Dil bir ulusun asimilasyon tehlikesi karşısında sarıldığı en etkin silahıdır. Dini inançların egemen olduğu toplumlarda ona karşı en güçlü şekilde direnen o ulusun dilidir.
Ne yazık ki Çerkesler dil bakımından dünyanın en karışık görünüm sergileyen ulusları arasındadır.
Kabileler arası şive farklılıklarının yanı sıra, kabileler arasında lehçe, bunun da ötesinde tamamen ayrı durumlar göstermektedir. Böyle olunca da ulusal alfabe ve yazılarının olmayışı nedeniyle Arap alfabesi ve Arapça yazıyı uzun süre benimsemişler, birbirleriyle haberleşmelerde bu yola başvurmuş, bunun için de okuyup yazma işlemleri medreseden yetişen cahil din adamlarının tekelinde kalmıştır. İşte bu durum Çerkesler’de kültürün ve ulusal bilincin gelişmesini engelleyen nedenlerden birisi olmuştur.

Dini İnançlar

Çerkesler çok kısa aralıklarla Duridizmden Hıristiyanlığa, bu dini benimsemeye fırsat kalmadan da İslamiyete yöneltilmişler, bu arada bu dinlerin çeşitli mezheplerinin, hatta Museviliğin baskısı karşısında bir keşmekeşe girmişlerdir.
Din çemberinin kendine özgü ruhani havası içerisinde yoğrulan fanatik havarilerinin ortaya attıkları çeşitli ve iyimser sloganların pek çoğunun hayalden başka bir şey olmadığı zamanla anlaşılmıştır.
Dini inançlar tarih boyunca hiçbir zaman ulus bireylerini sürekli biçimde bir arada tutamamıştır. Bu görüş bütün dinler için geçerliliğini korumaktadır. Bu nedenle dinler hiçbir zaman ulusal nitelik taşıyamaz.
Çerkes tarihinde İmam Şamil’in Ruslarla olan savaşımlarında din en büyük etkenlerden birisidir. Yüzyıllar boyu dine dayanarak çeşitli ulusları “din birliği” adı altında tutmaya çalışan Osmanlı İmparatorluğu da ne yazık ki, yere düşüp parça parça olan bir çini vazodan başka bir şey değildir.
Uluslar aynı dinden olup da çoğunluğun arasında azınlık durumunda kalırlarsa din, o küçük ulus için milli benliği yitirmede en büyük etken olur.
Ümmetçi bir temele oturtulan İslamiyet ulusçuluk akımını kökünden yıkarak Çerkesler arasında “tam bize göre bir din” sloganı ile ulusa benimsetilmiştir.
Bu konuda söylenecek daha pek çok şey olmalıdır.
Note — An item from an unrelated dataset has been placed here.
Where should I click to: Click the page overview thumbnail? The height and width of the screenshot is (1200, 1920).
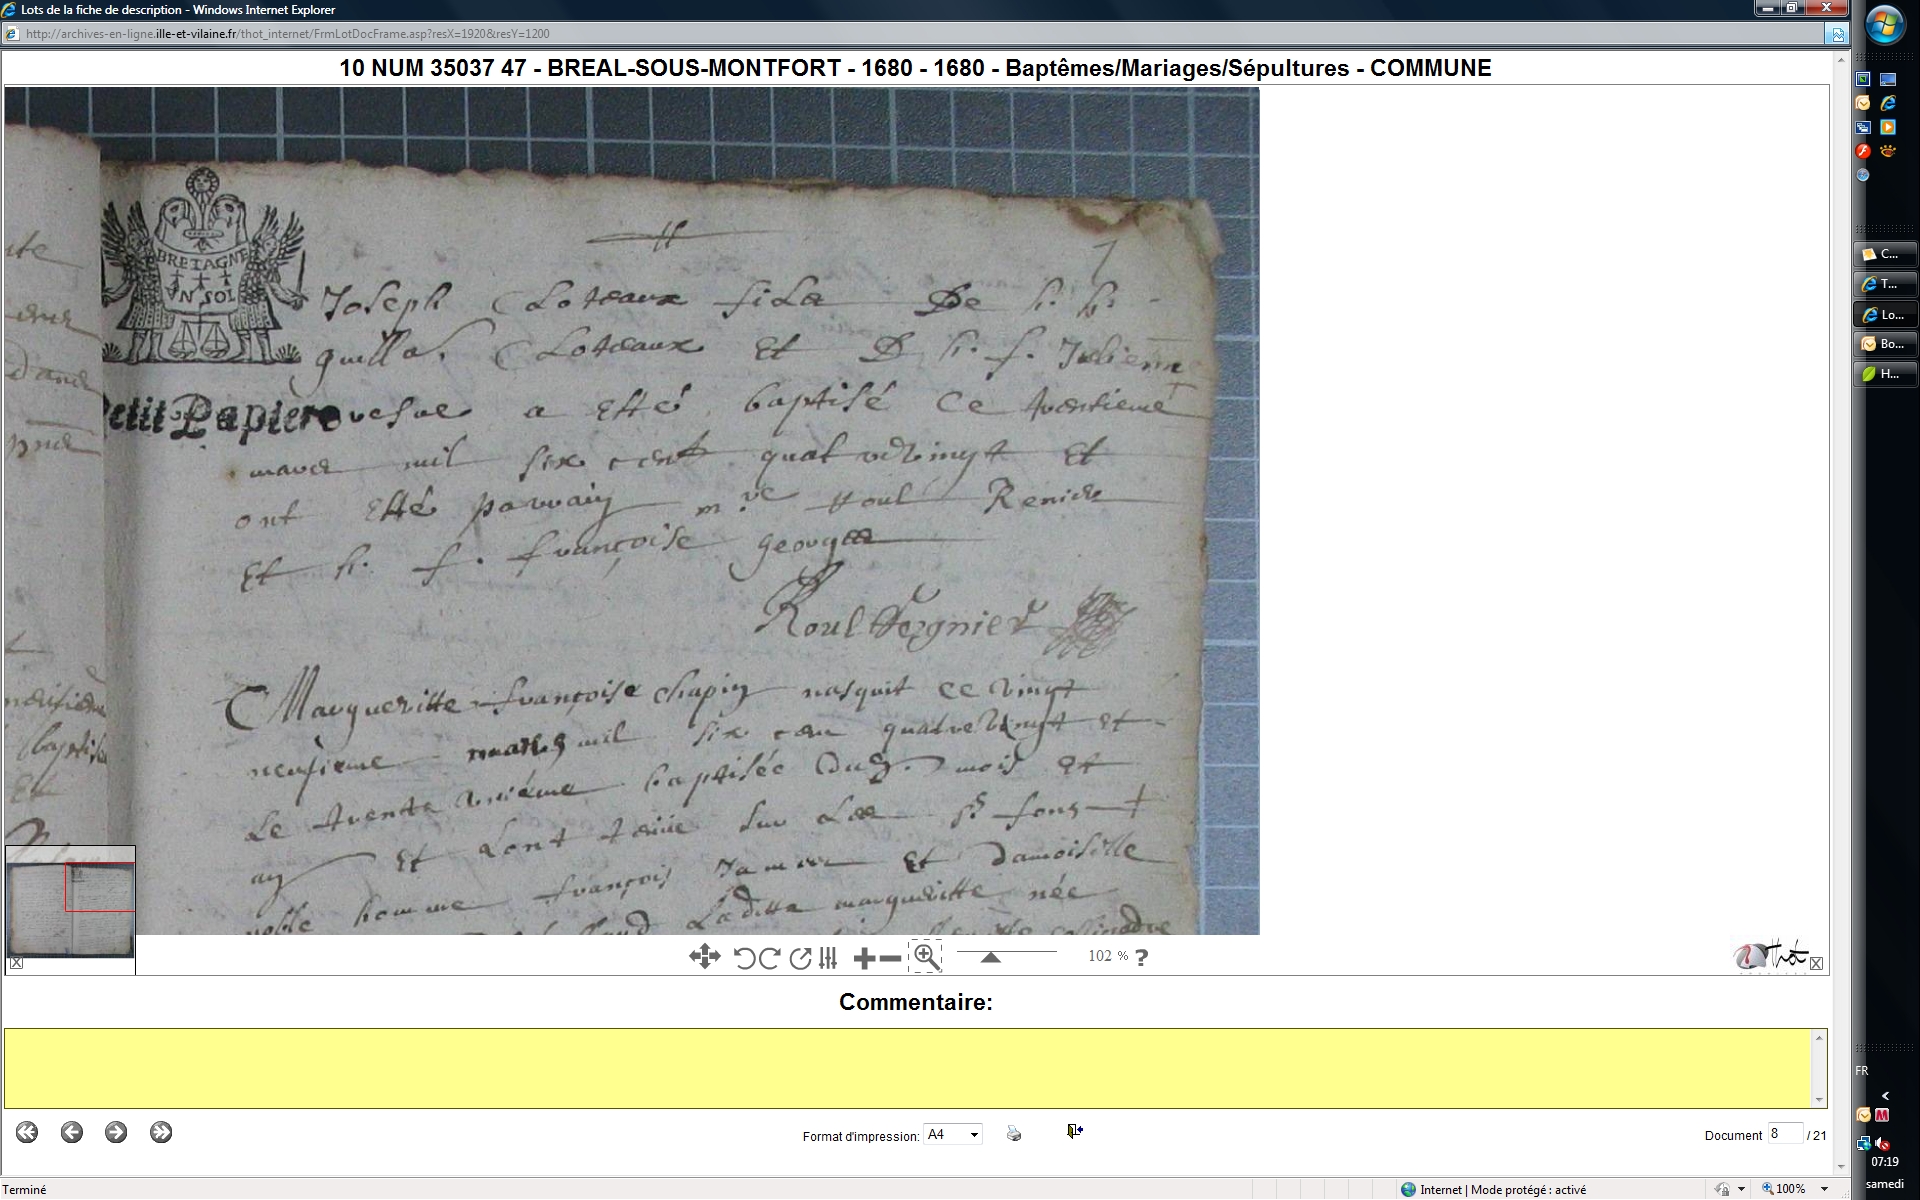tap(70, 903)
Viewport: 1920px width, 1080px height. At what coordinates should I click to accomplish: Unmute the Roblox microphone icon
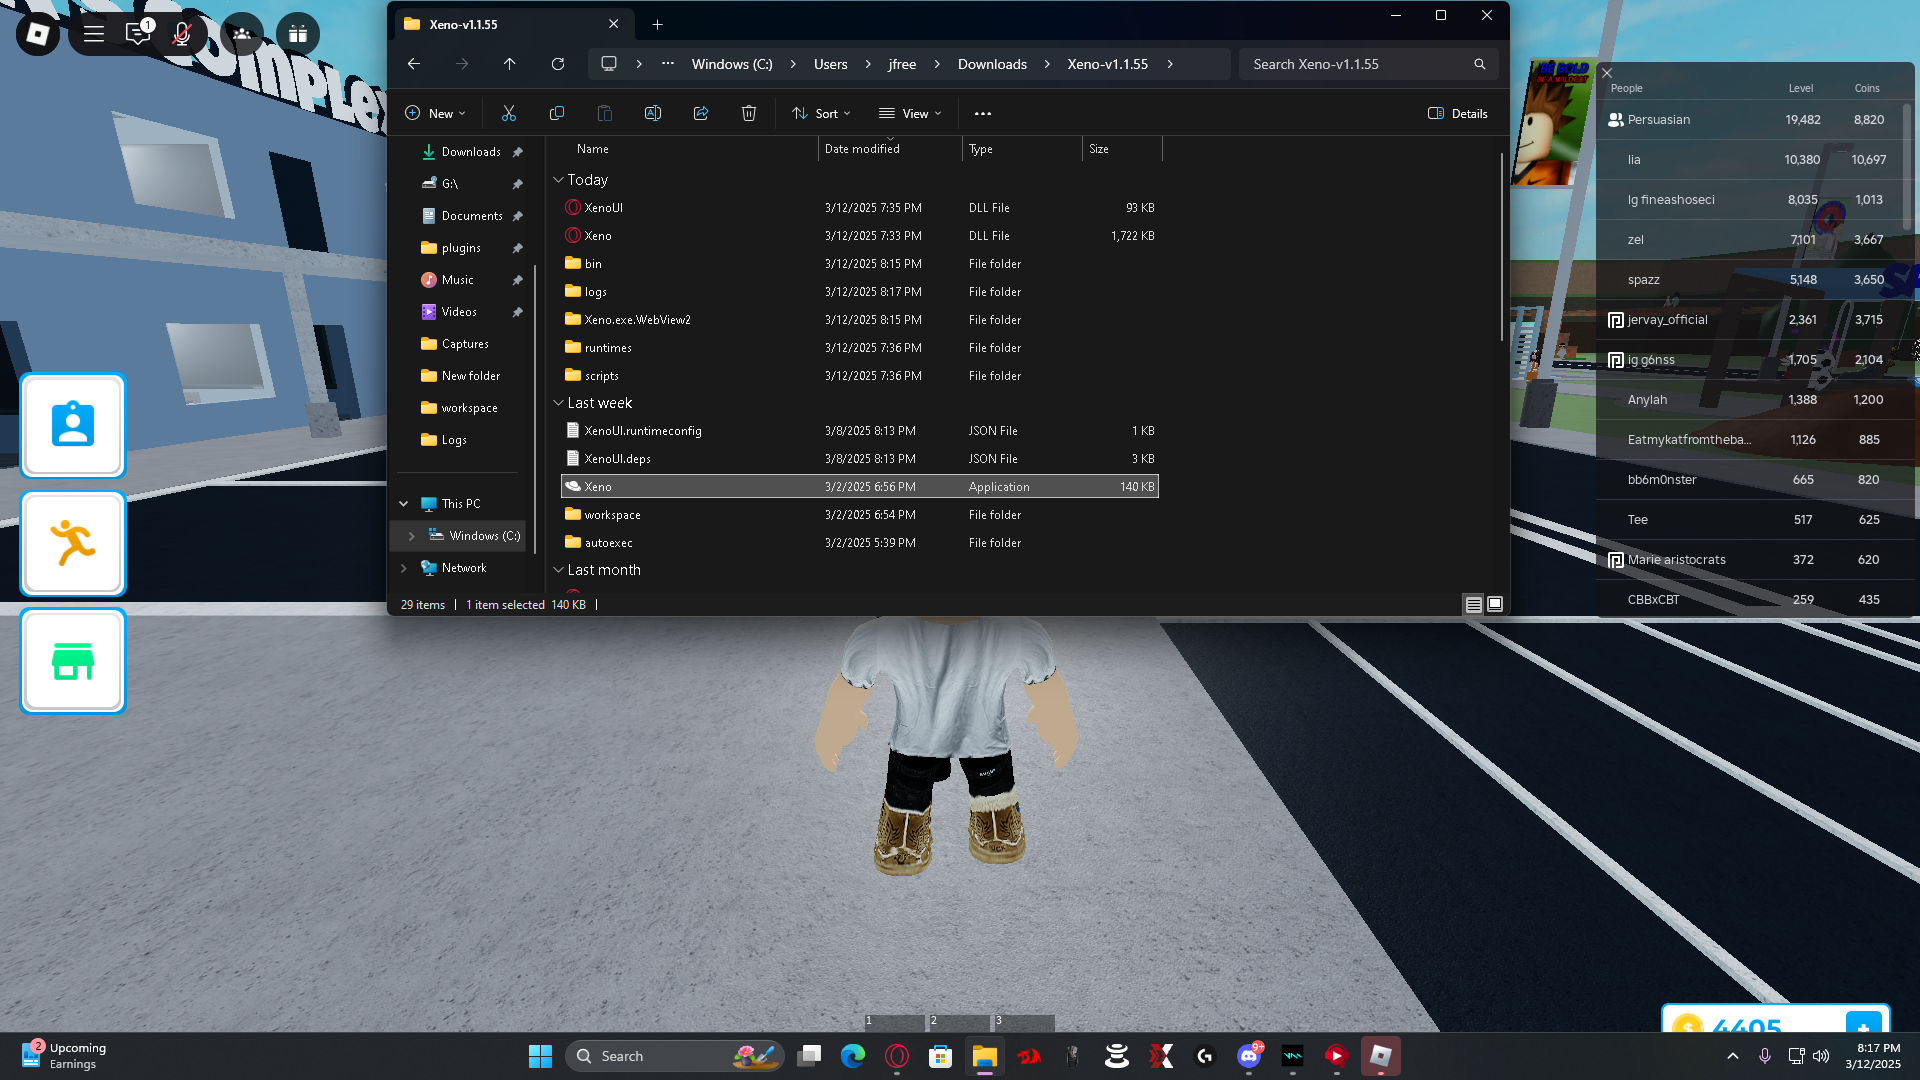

Soy Yakınlığı ve Yurt Sevgisi

Çerkesler arasında soy yakınlığı ve yurt sevgisinin kuvvetli oluşu onların ayakta kalmalarına neden olabilen en kuvvetli vasıflarıydı.
Ruslarla savaşımlarında ve savaş sonrası sürgün yaşamlarında her şeye karşın bütün olumsuz koşullar altında bugüne dek benliklerini kısmen de olsa koruyabilmişler ise, bunda gelenek ve göreneklerinin etkilerini de unutmamak gerekir. Eğer bu gelenek ve göreneklerini reforme edecek ortam ve süreye sahip olabilseler durumları çok daha iyi olabilirdi.
Cehaletin karşısında boğulmamış olsalar ve aydın yurtseverleri birkaç kişi ile sınırlanmamış olsaydı…
Aydın sınıfı yeterli düzeyde bulunsa karşılaştıkları acı ve ümitsiz durum karşısında kaderlerine boyun eğerek bir köşeye çekilmez, diğer dünya aydınlarının yaptığı gibi onlar da seslerini duyurmasını herhalde bilirlerdi.
 “Madem ki nefes alıyorum, öyleyse ümit etmeden duramam” diyerek konuyu burada bağlıyoruz.